*Исходный текст*.
□ □ □ □ □ □ □

Я это знаю. Когда я приехала в Энн Арбор в 1980 году, он при первой же встрече попросил меня сделать сибирские пельмени. Я налепила их сотни. Вечером пришел Иосиф и его друзья, выпили и съели все пельмени. А на следующий день он здорово опаздывал на нашу встречу и явился только вечером. Спрашиваю, в чем дело? "Да объелся вчера ваших пельмений, ночью плохо стало, и сам себя в больницу увез, думая, что это инфаркт". Вы были в Венеции?

Да. Я была на похоронах Бродского.

Вы получили приглашение от Марии Бродской?

Нет, я получила приглашение от друга Бродского, которому он посвятил "Watermark" ("Набережная неисцелимых").

Американский художник Роберт Морган. Когда я его навещала, у него подруга была полька. Недавно он подарил мне копию своего портрета Бродского и разрешил поместить ее на обложке этого сборника интервью. Очаровательный человек.

Да, да. Мы как раз жили у его подруги Евы.

Способствовали ли вы распространению стихов Бродского в Польше?

В какой-то степени да, потому что у меня была подруга Евгения Семашкевич. Она была первым переводчиком Бродского на польский. Ее переводы были напечатаны в Польше, ее и Дравича, параллельно. Я удивлялась, как можно одно и то же стихотворение так по-разному перевести: "Огонь, ты слышишь, начал угасать" и "Слепые музыканты".

Бродский и Польша. Почему его привлекал и польский язык, и польская поэзия, и польские женщины?

Что касается женщин, не мне судить. Мне кажется, что это был такой момент, такой период исторический, когда в России молодые люди, особенно интеллектуалы, интересовались польской литературой, им нравилось читать польские журналы, например "Przekrоj". В Польше в то время было больше свободы, чем в России. И это привлекало. Это был круг людей, которые интересовались польской литературой. Бродский видел некоторые фильмы Вайды, например "Пепел и алмаз", и считал его абсолютно гениальным, и идею этого фильма и как он сделан.

И конечно, на польский язык были переведены многие западные писатели, как Джойс и Фолкнер, которые были недоступны в России.

□ □ □ □ □ □ □

*Условия заданий*.
1. Согласуются ли с интервью о Бродском утверждения (а), (б) и (в)? Для каждого ответьте «да» или «нет» и приведите решающие слова интервью точной цитатой.
(а) Евгения Семашкевич первой перевела Бродского на польский.
(б) Приглашение на похороны Бродского в Венеции пришло от Марии Бродской.
(в) По словам собеседницы, в то время в России было больше свободы, чем в Польше.
2. Допишите следующую часть интервью о Бродском, начиная сразу после его последней фразы.

*Записанные данные*.
□ □ □ □ □ □ □

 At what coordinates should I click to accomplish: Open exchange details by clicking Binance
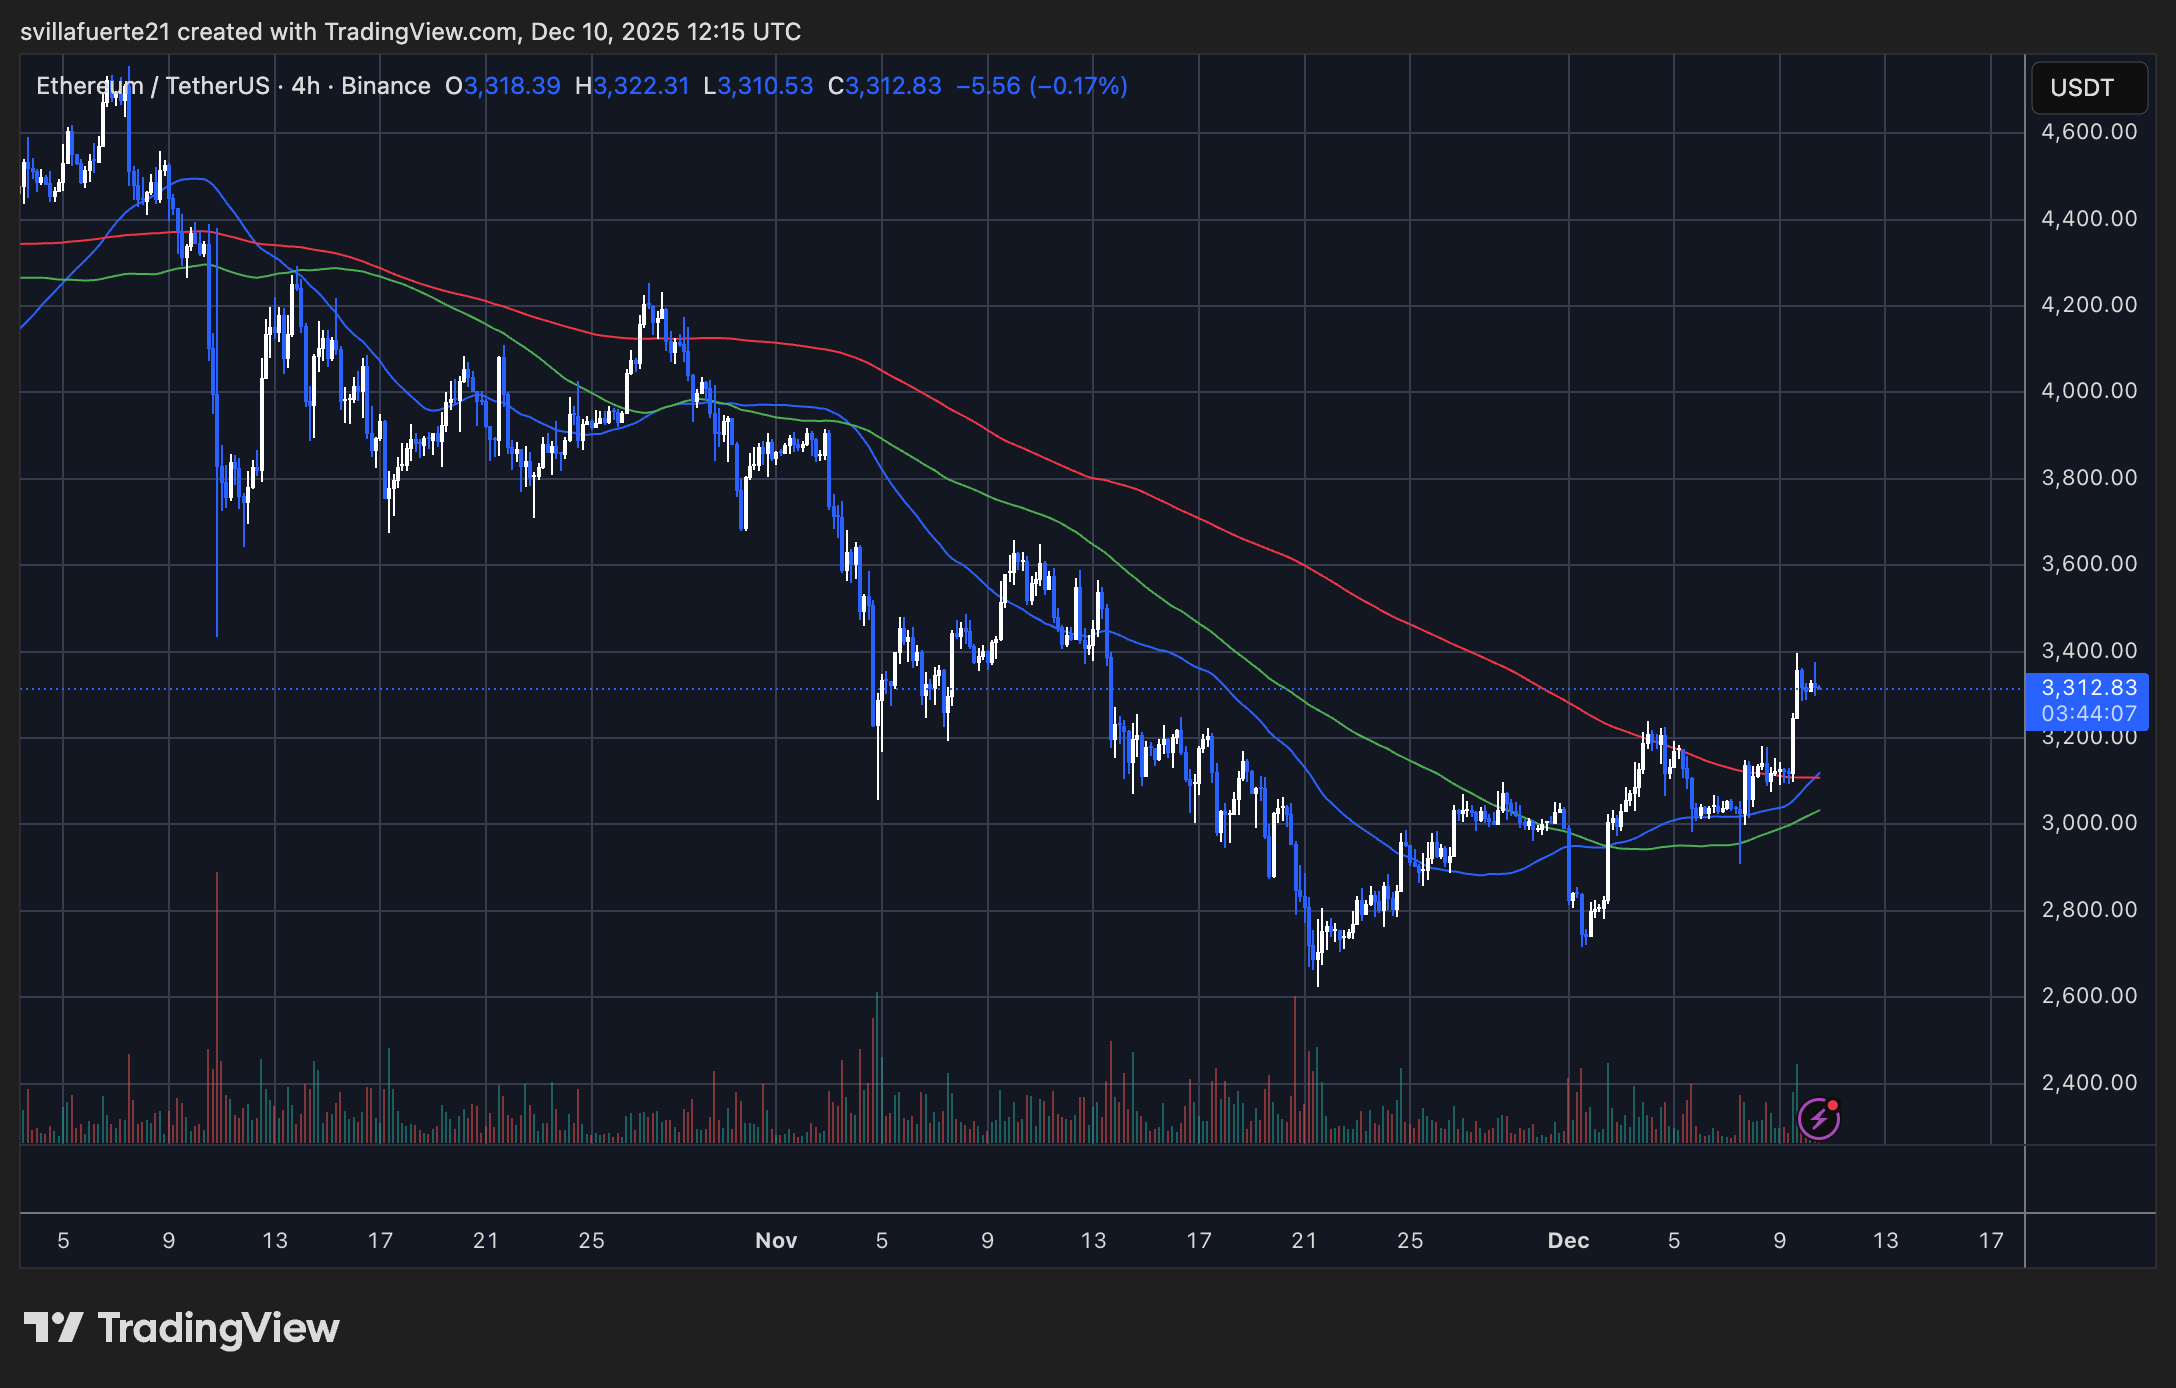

□ □ □ □ □ □ □

*Ответы по порядку*.
1.
(а) Да: «Она была первым переводчиком Бродского на польский».
(б) Нет: «Нет, я получила приглашение от друга Бродского, которому он посвятил "Watermark" ("Набережная неисцелимых")».
(в) Нет: «В Польше в то время было больше свободы, чем в России».

2.
О да, я посылала ему эти книги и на английском языке, потому что у нас раз в год проходили международные книжные ярмарки, на которых можно было купить все, что угодно. Книги, привезенные на выставку, оставались в Польше. Я покупала многие книги и посылала их Иосифу по почте. Может быть, не все дошло. Но и он тоже подарил мне несколько важных книг и сборников Державина, Тютчева, Баратынского, Цветаевой, Заболоцкого и много рукописных текстов самиздата. Он очень любил "читать лекции", и мне это очень нравилось. В качестве абсолютно необходимой литературы заставил читать Достоевского "Записки из подполья".

А как и где вы выучили русский язык так хорошо?

Я пять лет училась в Ленинградском университете и закончила психологическое отделение философского факультета. Вся существенная часть моей молодости прошла в России.

После отъезда Иосифа из России как часто он посещал Польшу?

Всего два раза. Первый раз его пригласил Анджей Дравич в 1991 году, который был тогда директором телевизионного центра. Иосиф был в Кракове три дня, и мы встретились в Кракове. А потом он приехал на неделю в Польшу в 1993 году, три дня был в Катовицах (21–23 июня) и три дня в Варшаве.

Чья это была идея дать ему звание доктора Honoris Causa в вашем университете?

Это была идея директора театра в Катовицах Богдана Тоши. Филологический факультет моего университета решил сделать это совместно, ибо он прежде всего поэт. Я, конечно, была "за" и так голосовала на заседании Сената. Театр ставил пьесу "Мрамор", и театральная труппа очень хотела познакомиться с автором. Я привезла вам книгу жены директора театра, Эльсбиты Тоши, в которой все описано и есть много фотографий[95]. Конечно, славянское отделение тоже участвовало в этом торжестве. Приехало много народу: критики, переводчики Бродского, в частности Станислав Бараньчак, а также Катаржина Кржижевская и другие. Сам Милош представлял Бродского и три дня был в Катовицах. И они вместе читали стихи. Вся церемония описана в этой книге. Речь Бродского "Польша" очень интересна. Она также напечатана в книге Эльсбиты Тоши, Laudatio[96] было прочитано Т. Славком, ведущим англистом нашего университета.

Что произвело на вас самое большое впечатление в его речи на торжественной церемонии?

Он говорил о том, что научился искусству сопротивления у поляков, что у нас теперь нет "удобного" внешнего врага. Сейчас мы должны встать лицом к лицу со злом, которое в нас самих: "Сопротивление собственному интересу, постоянная забота о других требуют выработки совершенно иного инстинкта, нежели тот, который противостоял полицейскому государству". Что ни Запад, ни Восток не предлагают убедительной модели. Он советовал развивать хороший вкус и сомнение в самом себе. Говорил, что культура, в особенности литература — единственная защита от вульгарности.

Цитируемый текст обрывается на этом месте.